Tuesday, August 31, 2004
Lost and Found Music
by Wayne Robins
A walk through the odds and ends of recorded music that I come across by chance, and sometimes really like.
I'm pretty sure of myself when it comes to rhythm and blues, soul and funk from the '50s, '60s and '70s. There's not a lot I haven't heard, or heard of, or so I think. I own vinyl albums by the Mighty Marvelows, Lazy Lester, Chris Kenner, the Jaynettes, and even the Turbans, the great uptempo doo-wop group that sang the unforgettable "When You Dance." (And what's really interesting about the latter is that some '50s experts believe that the Turbans never recorded an album, and that what I own is a lovingly-put together bootleg of, like I said, an album that never existed).
So I was pretty surprised to come across what appears to be a
U.K. compilation of soul and funk called "One-On" Volume 3. What intrigued me about it was that a number of artists had the right sounding names. But I had never heard of them. And as the names of the acts roll off my fingers: the New Process, the Mighty Imperials, the Aristocrats Organization, Wanda Davis...I realized you had probably never heard of them, either.
The disc originally came as a free promotional disc with issue three of Grand Slam magazine, a U.K. publication apparently devoted to the pursuit of unexamined funk. And the music is fascinating, much of it sounding like it was recorded in the first funk era, the early and mid-'70s, in some place like Birmingham, except it's hard to tell whether it's Birmingham, Ala. or Birmingham, England.
Actually, Grand Slam comes out of Nottingham, England. The Web site, gsmag.net, has little but the cover of the April/May 2004 issue (Vol. 2, issue 1). The cover shot: a proudly Afro'd Jimmy Castor. There are also cover lines for Jay-Z, Rakim, and Nas, which strikes me as a sound marketing move: sell the accessible hip-hop to underwrite the weirder funk explorations. In fact, the last half of the 13 song disc is mostly hip-hop, but there is some sharp stuff: C$ and DJ Chase's "Ladies Can I Have Your Attention" is a fun track in the De La Soul vein.

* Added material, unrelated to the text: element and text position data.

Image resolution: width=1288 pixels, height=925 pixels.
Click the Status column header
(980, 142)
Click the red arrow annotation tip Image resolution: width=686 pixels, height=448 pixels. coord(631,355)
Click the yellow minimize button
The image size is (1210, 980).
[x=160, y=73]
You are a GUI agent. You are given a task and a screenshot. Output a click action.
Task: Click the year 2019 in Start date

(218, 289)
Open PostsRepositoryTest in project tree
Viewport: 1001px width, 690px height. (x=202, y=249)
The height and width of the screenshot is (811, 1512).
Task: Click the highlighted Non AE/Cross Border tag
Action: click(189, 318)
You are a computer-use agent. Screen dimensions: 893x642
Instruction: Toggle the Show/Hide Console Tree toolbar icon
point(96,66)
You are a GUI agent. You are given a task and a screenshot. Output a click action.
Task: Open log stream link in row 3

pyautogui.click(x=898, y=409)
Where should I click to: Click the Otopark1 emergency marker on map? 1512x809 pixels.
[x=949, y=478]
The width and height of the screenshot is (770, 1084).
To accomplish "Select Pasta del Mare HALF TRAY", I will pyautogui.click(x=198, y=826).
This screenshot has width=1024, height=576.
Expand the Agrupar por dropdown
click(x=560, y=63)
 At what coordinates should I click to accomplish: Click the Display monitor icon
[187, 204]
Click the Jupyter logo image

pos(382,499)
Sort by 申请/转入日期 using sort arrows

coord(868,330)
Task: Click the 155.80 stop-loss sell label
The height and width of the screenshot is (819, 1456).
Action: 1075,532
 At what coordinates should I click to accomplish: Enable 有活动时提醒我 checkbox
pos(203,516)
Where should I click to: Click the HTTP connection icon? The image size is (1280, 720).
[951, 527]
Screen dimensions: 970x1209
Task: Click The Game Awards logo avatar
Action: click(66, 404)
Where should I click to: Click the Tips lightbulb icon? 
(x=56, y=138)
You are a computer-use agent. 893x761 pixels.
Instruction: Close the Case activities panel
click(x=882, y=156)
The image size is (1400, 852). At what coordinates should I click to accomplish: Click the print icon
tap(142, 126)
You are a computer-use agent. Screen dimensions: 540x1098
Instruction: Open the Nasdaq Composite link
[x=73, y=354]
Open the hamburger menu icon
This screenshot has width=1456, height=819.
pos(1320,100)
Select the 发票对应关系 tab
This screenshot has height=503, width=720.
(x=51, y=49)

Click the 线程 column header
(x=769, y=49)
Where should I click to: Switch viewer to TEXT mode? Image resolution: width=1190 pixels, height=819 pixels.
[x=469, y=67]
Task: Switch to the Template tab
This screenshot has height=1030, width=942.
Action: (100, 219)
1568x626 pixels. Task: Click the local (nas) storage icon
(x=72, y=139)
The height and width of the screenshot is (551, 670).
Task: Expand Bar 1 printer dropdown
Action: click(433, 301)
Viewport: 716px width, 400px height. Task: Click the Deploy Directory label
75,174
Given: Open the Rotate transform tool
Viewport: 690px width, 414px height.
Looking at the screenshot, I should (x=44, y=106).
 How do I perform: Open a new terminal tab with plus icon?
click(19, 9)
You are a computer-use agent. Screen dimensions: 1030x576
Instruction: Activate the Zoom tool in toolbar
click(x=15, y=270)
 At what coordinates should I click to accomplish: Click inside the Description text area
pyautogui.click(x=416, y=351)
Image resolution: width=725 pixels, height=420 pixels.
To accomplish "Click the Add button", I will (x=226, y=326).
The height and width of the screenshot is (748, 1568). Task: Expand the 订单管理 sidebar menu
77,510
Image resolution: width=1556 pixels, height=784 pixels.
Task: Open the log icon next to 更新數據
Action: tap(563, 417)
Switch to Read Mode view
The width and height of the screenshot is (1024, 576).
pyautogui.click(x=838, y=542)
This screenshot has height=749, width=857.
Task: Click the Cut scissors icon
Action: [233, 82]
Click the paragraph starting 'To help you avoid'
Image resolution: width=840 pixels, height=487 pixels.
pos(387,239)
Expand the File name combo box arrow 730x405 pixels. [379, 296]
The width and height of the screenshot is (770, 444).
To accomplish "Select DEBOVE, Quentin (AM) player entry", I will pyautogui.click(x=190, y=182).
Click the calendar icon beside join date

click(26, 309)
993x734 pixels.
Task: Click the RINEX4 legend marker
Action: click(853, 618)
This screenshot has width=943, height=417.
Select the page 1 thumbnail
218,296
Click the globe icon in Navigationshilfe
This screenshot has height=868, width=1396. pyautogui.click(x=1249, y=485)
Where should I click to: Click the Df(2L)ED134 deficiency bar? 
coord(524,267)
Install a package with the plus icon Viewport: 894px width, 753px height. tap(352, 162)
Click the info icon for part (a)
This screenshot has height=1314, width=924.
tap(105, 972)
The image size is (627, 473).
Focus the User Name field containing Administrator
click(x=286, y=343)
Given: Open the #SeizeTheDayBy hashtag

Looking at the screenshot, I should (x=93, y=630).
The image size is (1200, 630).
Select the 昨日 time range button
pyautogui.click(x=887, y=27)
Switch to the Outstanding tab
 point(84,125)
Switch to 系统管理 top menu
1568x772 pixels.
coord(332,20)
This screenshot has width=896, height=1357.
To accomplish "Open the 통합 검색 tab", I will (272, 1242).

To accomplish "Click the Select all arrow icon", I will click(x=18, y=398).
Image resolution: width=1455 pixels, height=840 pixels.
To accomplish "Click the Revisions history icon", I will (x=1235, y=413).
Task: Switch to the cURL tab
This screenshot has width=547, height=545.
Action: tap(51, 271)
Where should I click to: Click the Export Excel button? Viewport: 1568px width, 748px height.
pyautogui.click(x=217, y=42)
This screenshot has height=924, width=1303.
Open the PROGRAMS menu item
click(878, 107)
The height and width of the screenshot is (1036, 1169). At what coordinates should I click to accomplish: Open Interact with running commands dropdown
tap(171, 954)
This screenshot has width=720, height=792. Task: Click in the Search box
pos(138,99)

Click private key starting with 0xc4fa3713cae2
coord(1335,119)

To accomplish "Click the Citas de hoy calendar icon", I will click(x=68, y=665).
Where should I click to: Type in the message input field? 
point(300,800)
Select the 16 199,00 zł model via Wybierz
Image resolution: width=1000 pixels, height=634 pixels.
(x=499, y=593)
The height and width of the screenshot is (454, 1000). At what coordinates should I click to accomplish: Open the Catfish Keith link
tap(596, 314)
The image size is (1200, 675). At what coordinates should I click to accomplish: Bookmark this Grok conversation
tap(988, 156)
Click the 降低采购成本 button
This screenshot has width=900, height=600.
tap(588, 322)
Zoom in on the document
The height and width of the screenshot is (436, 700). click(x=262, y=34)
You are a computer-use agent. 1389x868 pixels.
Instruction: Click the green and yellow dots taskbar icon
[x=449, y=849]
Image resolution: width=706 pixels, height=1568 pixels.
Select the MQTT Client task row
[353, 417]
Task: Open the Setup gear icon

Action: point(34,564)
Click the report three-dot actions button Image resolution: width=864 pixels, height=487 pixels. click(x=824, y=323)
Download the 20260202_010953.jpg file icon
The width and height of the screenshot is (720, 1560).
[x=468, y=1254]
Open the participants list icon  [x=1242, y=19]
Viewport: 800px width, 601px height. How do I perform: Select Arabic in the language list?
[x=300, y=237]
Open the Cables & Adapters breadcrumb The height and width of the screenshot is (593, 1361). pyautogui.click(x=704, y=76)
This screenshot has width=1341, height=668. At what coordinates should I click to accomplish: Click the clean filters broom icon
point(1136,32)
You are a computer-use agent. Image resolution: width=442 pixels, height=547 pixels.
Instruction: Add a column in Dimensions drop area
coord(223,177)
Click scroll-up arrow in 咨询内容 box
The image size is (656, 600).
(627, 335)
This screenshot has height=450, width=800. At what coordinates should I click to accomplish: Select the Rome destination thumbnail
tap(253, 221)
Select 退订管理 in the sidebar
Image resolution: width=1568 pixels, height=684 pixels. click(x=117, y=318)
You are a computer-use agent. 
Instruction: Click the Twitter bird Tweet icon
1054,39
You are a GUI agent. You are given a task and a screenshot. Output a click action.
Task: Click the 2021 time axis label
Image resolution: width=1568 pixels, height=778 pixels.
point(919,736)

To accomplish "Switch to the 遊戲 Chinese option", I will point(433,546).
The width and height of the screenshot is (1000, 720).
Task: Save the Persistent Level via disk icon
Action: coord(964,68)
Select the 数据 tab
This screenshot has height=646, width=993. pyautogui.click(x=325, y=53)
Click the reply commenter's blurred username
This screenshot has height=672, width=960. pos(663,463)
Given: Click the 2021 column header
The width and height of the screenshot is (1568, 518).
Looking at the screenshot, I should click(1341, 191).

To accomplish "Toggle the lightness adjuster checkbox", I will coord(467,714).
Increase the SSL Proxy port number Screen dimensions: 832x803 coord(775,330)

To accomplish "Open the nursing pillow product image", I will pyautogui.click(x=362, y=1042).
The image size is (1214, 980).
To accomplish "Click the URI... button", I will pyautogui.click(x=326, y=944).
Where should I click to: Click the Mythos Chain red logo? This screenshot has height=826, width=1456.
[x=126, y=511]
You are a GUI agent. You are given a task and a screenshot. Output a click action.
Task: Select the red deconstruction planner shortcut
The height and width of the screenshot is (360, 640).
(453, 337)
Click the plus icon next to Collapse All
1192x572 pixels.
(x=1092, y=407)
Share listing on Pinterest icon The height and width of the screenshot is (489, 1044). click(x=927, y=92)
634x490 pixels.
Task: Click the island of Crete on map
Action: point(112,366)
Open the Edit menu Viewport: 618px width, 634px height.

But the first six tracks are pure phantom funk. Wanda Davis has a terrific delivery on "Save Me," but the drummer sounds like he's using a hammer and nails to hang a picture somewhere else in the building. The Mighty Imperials featuring Joseph Henry do a whiz-bang version of Eddie Floyd's "I Never Found Me A Girl." The New Process (what a name!) kicks in with "Freedom," a social-consciousness tune in the Isley Brothers vein. The best is by a fine yet obscure singer named Silky Vincent, whose "Funky World Part I" is a gritty but smooth topical soul blues that is probably playing right now in the jukebox in the poolhall wherever Original Gangstas go to meet and greet.